BLOGGING FROM BLAVA--PAST NA OKO

-an exile writes from BLAVA--WHERE POST-sOCIALIST REALITY BLENDS WITH THE CRUELTY OF aMERICAN CAPITALISM TO PRODUCE A GREETING WITH ALL THE SUBTLETY OF A SLAP ....

Friday, March 10, 2006

Politeness and the Full Service International School

Yesterday at the Pretty Good International School here in Fast-vakia, teachers met parents. One colleague was positively itching to get one student's mother aside and inform her of the rude behavior of her daughter. After their conference, the teacher said to me something like, "It wasn't just a case of cultural misunderstanding...." And he went on to imitate the child's behavior (eyes rolling toward the heavens)....

But by my lights, this particular colleague carries politeness to an obsequious extreme. Morevoer, I worry that one can get personally committed to the Just Avenger Routine.
What really hangs on it? Can a child really harm me or my ego? Those are the sorts of questions I've asked myself at various times..... Footnote: See the article by Ekman and others about the Buddhists on emotion. There are emotions which simply are never good to have.....
http://brainimaging.waisman.wisc.edu/publications/ 2005/Ekmanet.al_CurrDirPsychSci.pdf-
Further afterthought: and are not those emotions which some find themselves holding precisely in virtue of what they wrongly imagine to be morality?......

Alas, these are deep waters, and here at the Pretty Good International School, we are very busy. Deep sea diving equipment is just too expensive. Our inboxes are overflowing with good intentions and demands to meet, forms to fill out, and students to educate and moralize. So, as a teacher, I sympathize with other teachers who find the demands overwhelming. We are not only supposed to teach but also to entertain our young charges with sports and cultural activities. Additionally, we are (according to some) at all times appearing on stage in the guise of role models. Hence, we must never, for example, use taboo words....

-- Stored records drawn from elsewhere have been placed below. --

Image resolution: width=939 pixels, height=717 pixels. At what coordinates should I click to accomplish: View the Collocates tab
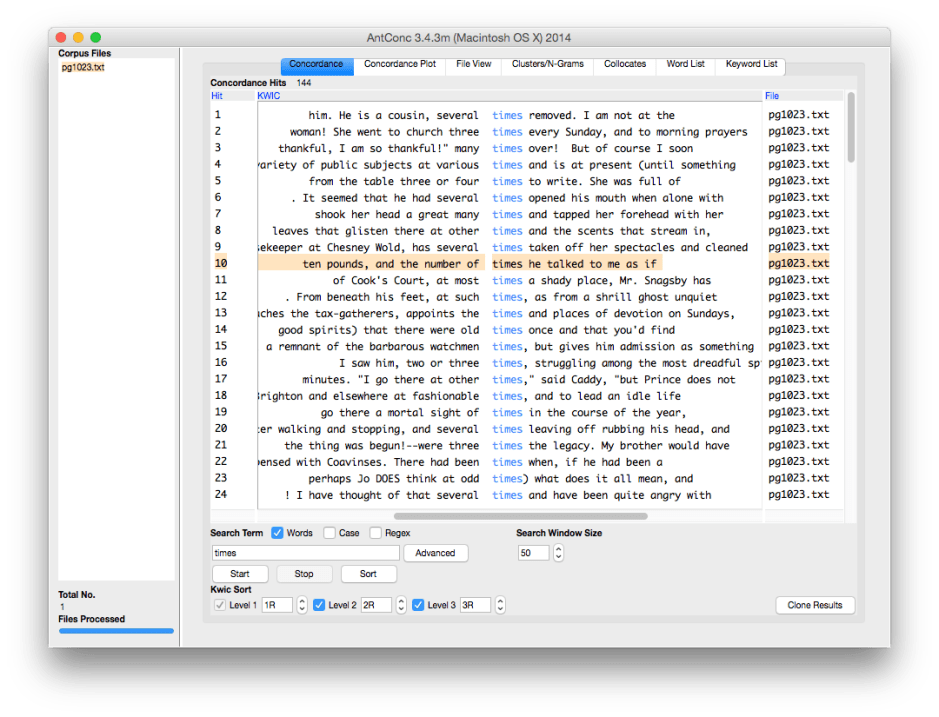point(624,64)

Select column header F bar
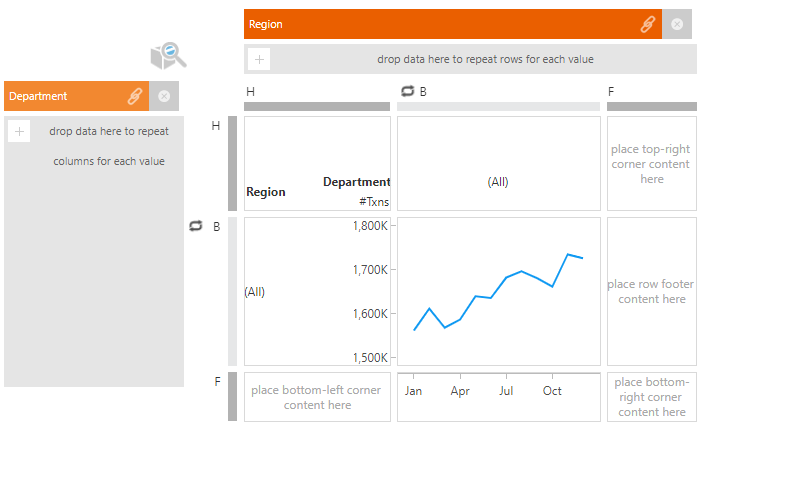(651, 106)
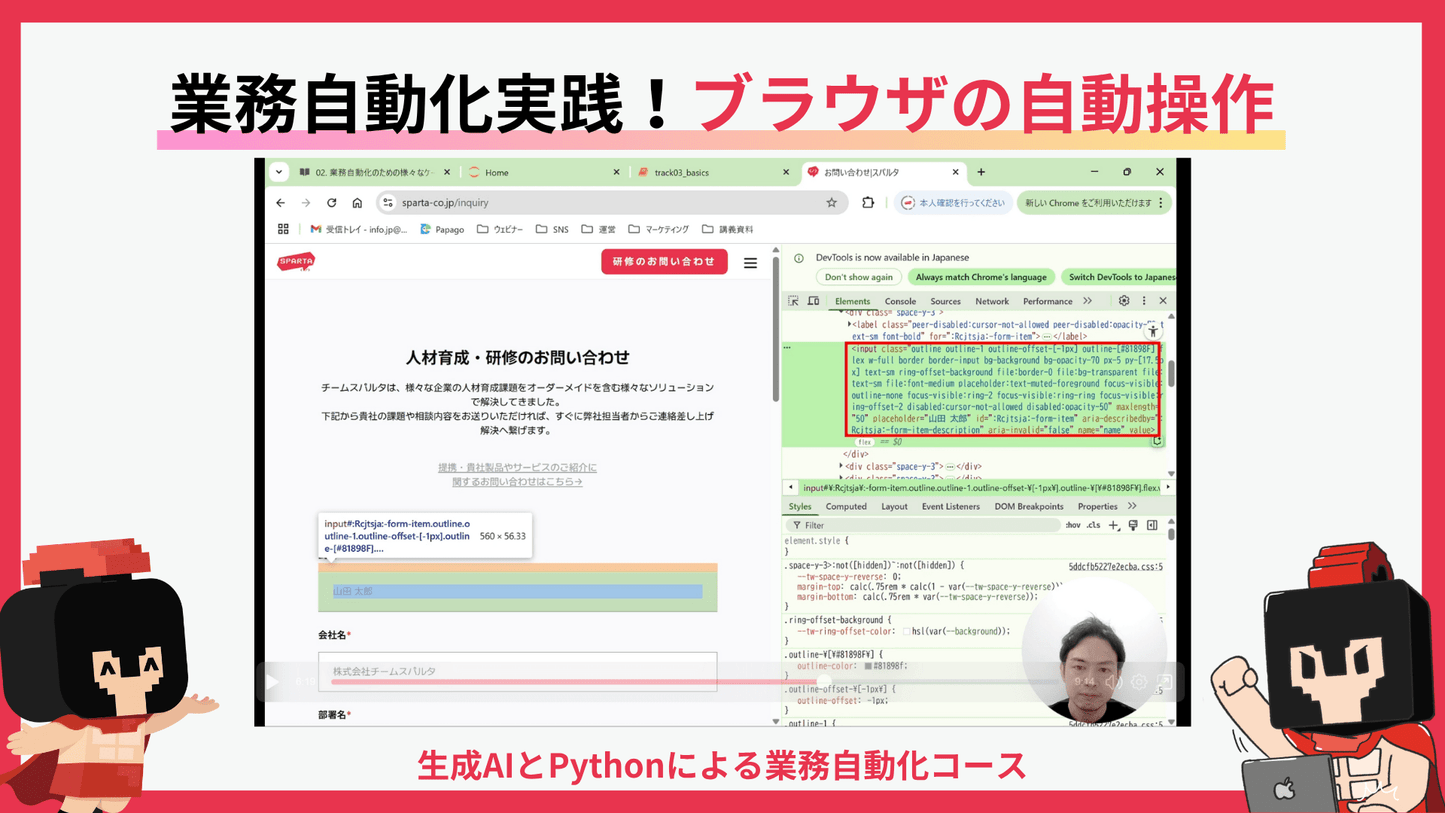The height and width of the screenshot is (813, 1445).
Task: Open the Chrome extensions puzzle icon
Action: point(868,203)
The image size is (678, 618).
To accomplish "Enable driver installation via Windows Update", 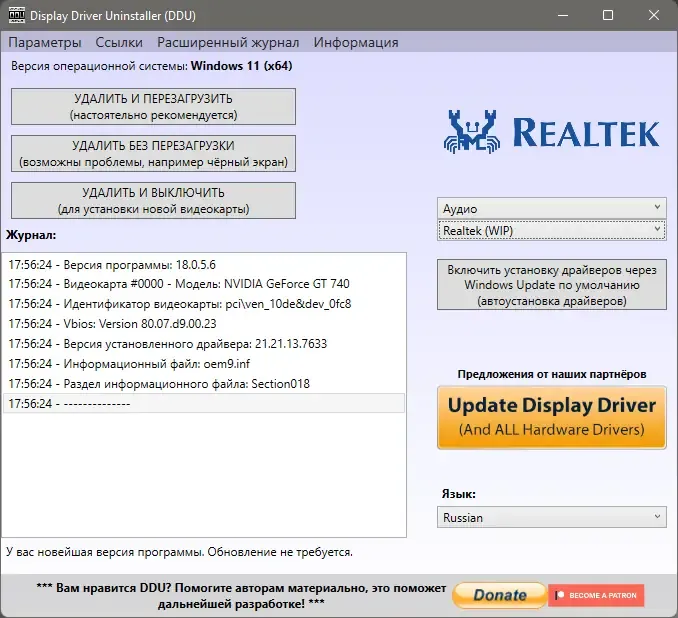I will (x=551, y=285).
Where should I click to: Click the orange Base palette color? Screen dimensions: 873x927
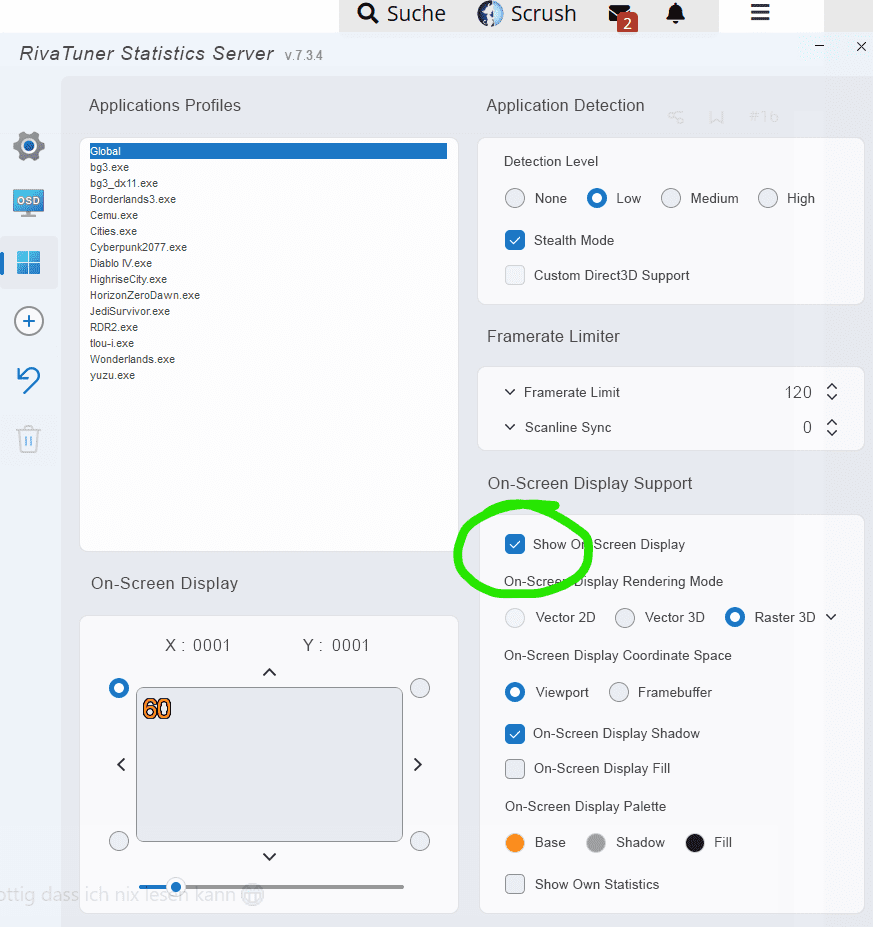pos(515,842)
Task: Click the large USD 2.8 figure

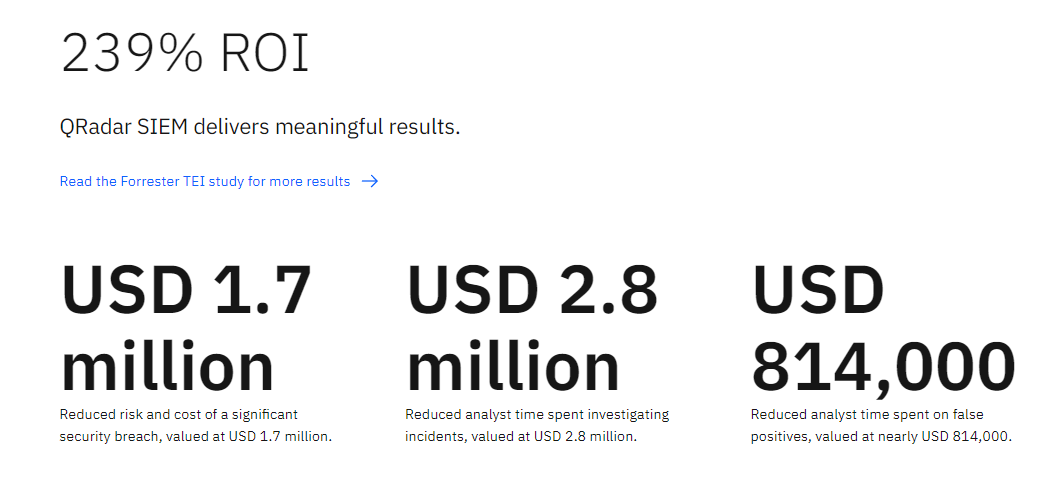Action: pos(532,291)
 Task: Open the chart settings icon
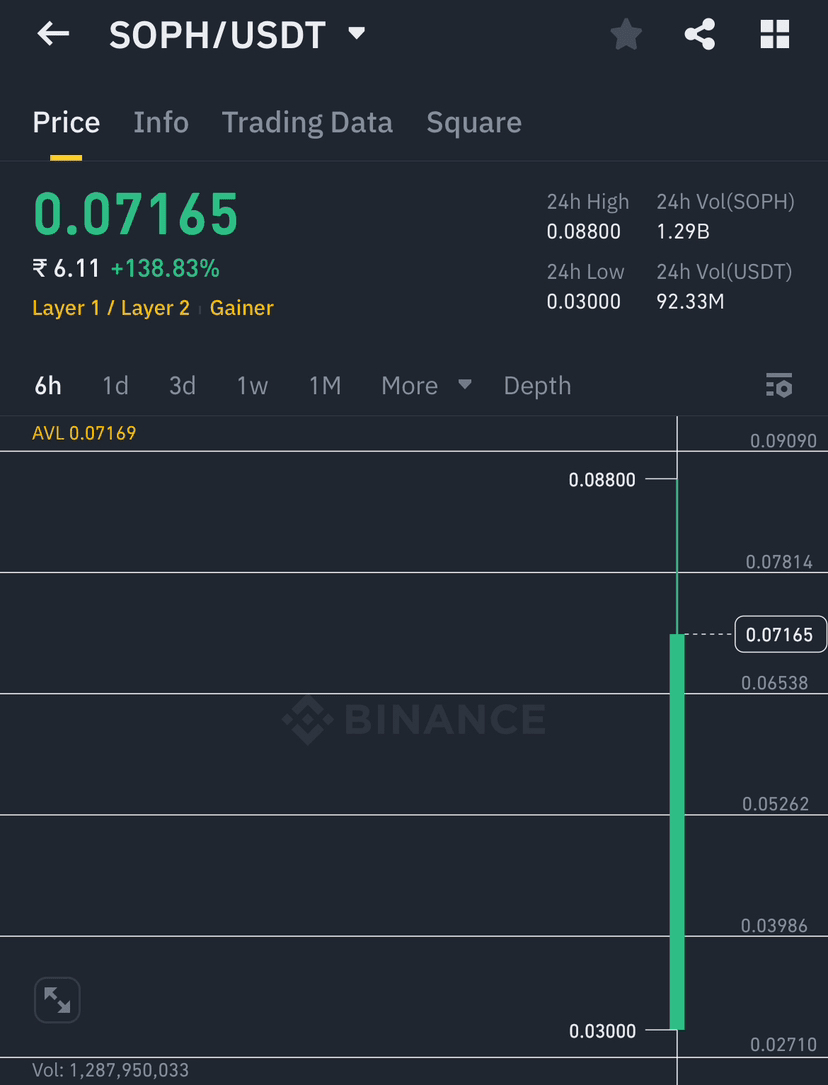[779, 385]
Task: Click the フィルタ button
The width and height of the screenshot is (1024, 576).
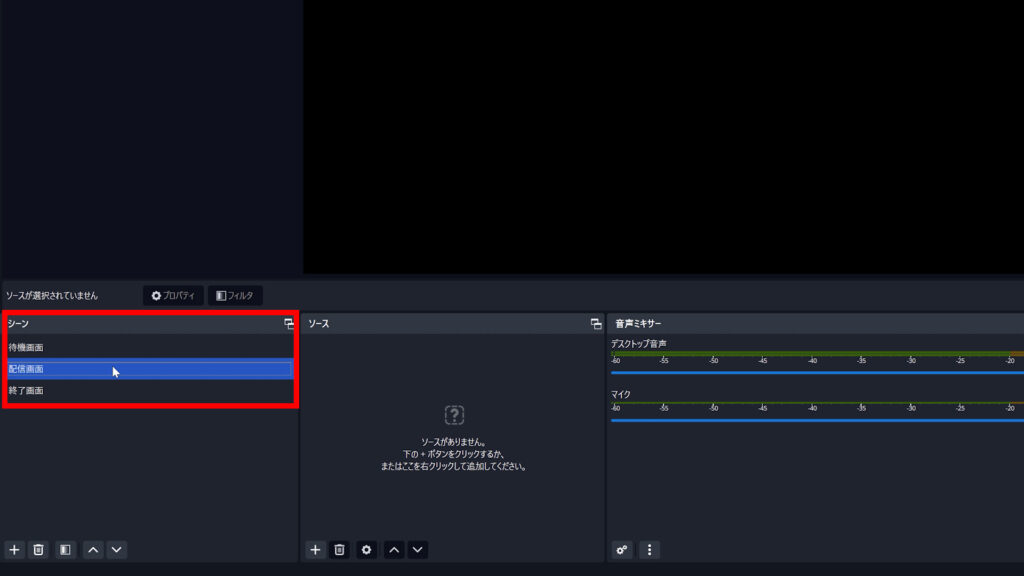Action: click(x=235, y=296)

Unfortunately, I have not got the facility for determining a student's intentions that some of my colleagues seem to possess. I've heard such expressions of certainty as, "That student was being impolite. I know it..." (And somewhere in the background I want to add the unspoken words: don't give me any of that crap about cross-cultural misunderstanding...)

I am, however, deeply sceptical. Sin, classically conceived, requires quite determinate intentions: the evil-doer must know what they are doing.

And that requires the person passing judgment to be in a position to say: I know what he/she knows.....

Which, is a matter of what's in the head, what they are really thinking, or what they've done with the input they've received, or a matter of how attention is focused, and a matter of how one's particular personal history has primed one's attentiveness, etc.

All of which complications are too much for the busy teacher bees at the Pretty Good International School.

Some will complain that these complications are merely the invention of frustrated philosophers or psychologists. Alas, they correspond to things in the real world. And so long as we ignore these elements of reality and tar them with the brush "unncessary complication" we shall be behaving ignorantly, and willfully so.

I think of a conversation I recently had with the local version of the Iron Lady. Why, the IL pondered, don't the Korean students smile and say "Hello" or "Good Morning" back to her in the early morning when she greets them?

I asked one of my students about this. She said that she does smile and greet the IL. And the other students? Probably they think the IL is crazy, or they are simply embarrassed and confused. A school director in Korea wouldn't engage in this behavior....

Are we teaching something substantial? Or are we merely spreading Anglo-Saxon or North American ways of behaving?

Footnote: Which linguist was it who once said something like this: There's an ethical problem about monolingual English speakers going around the world allegedly educating multilingual students.....?

Indeed, there is an ethical problem here.